Aunque escrito hace cincuenta años, “El Uruguay Internacional” traza el cuadro fundamental de las posiciones históricas de Herrera. Es cierto que con posterioridad Herrera introdujo numerosos enriquecimientos y amplió su horizonte. Se puede así indicar algunas variantes de importancia. Por ejemplo: en sus primeras etapas Herrera es un reivindicador de Urquiza, pero en la segunda guerra mundial, las tensiones de su lucha por la neutralidad (cuando Pearl Harbour hizo aquella célebre y escandalosa declaración: “es una guerra de colosos, festín de leones; allá los amarillos contra los rubios!...”) le alumbran retrospectivamente las intervenciones anglo-francesas en el Río de la Plata. Su posición nacional y anti-imperialista le conduce a levantar la memora de la Guerra grande, y aún defender a un tabú uruguayo como Rosas. Correlativamente, su aprecio por Urquiza declina.
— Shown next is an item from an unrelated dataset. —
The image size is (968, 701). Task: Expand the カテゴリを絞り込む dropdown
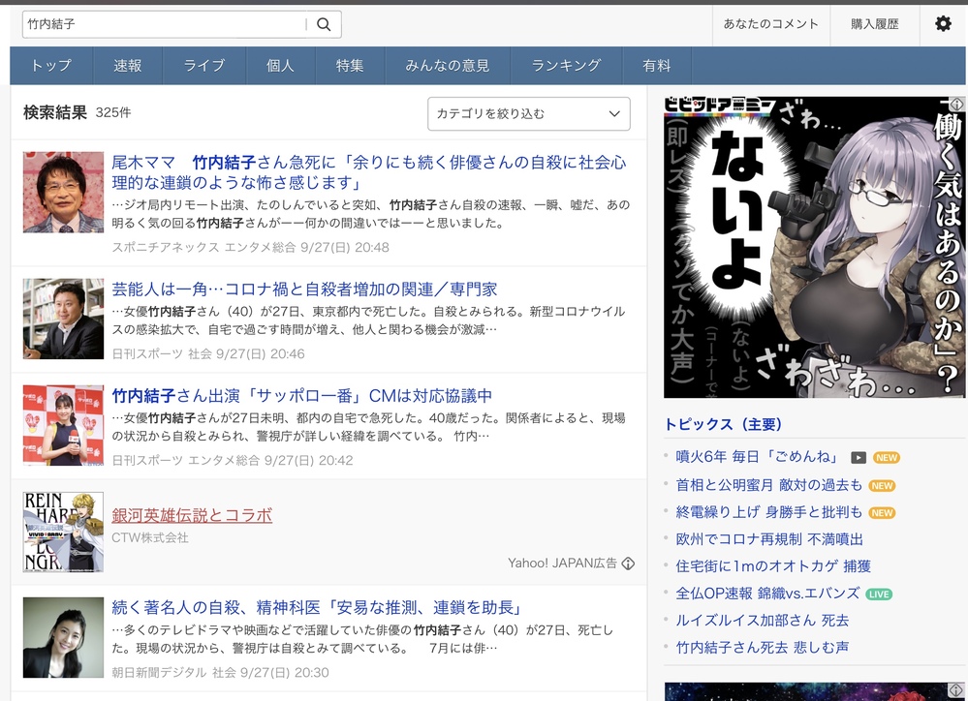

Es importante señalar que “El Uruguay Internacional” tuvo como origen circunstancial la disputa argentino-uruguaya sobre los límites del Río de la Plata, y que es el momento de mayor irritación de Herrera respecto a la Argentina. Para él, la cuestión del Plata era de vida o muerte para el Uruguay, como lo es efectivamente. Pero entendió siempre, a la vez, que los derechos del Uruguay sobre el río le imponían obligaciones perpetuas como los demás países de la Cuenca. Allí está una de las raíces más hondas del neutralismo herresista en las dos guerras mundiales. Cuando a fines de 1940 se plantea la instalación de bases militares norteamericanas en el Uruguay, la resistencia de Herrera fue inquebrantable: “¡Bases, jamás!”. No sólo era defender la soberanía uruguaya: tampoco quería dejar convertir al país, como decía, en un “Caballo de Troya”, no podía permitir un revólver sobre el corazón argentino. Y en aquellas horas dramáticas se movilizaron todas las fuerzas contra él. Pronto los stalinistas fueron el elemento de choque. Fue el tiempo de la consigna stalinista de “Herrera a la cárcel”, aplaudida por los infaltables “demócratas” del imperialismo. Su férrea nuetralidad le costó a Herrera el golpe de Estado de 1942, dado por Baldomir e inspirado por Estados Unidos (no fue la única vez que los yanquis se le cruzaron al camino: también en 1959 a través de Nardone lo radiaron de la victoria del Partido Nacional). Pero esa batalla fue una etapa culminante de su vida política. En medio del fragor, Herrera recordaba y recogía aliento del ejemplo de Hipólito Yrigoyen.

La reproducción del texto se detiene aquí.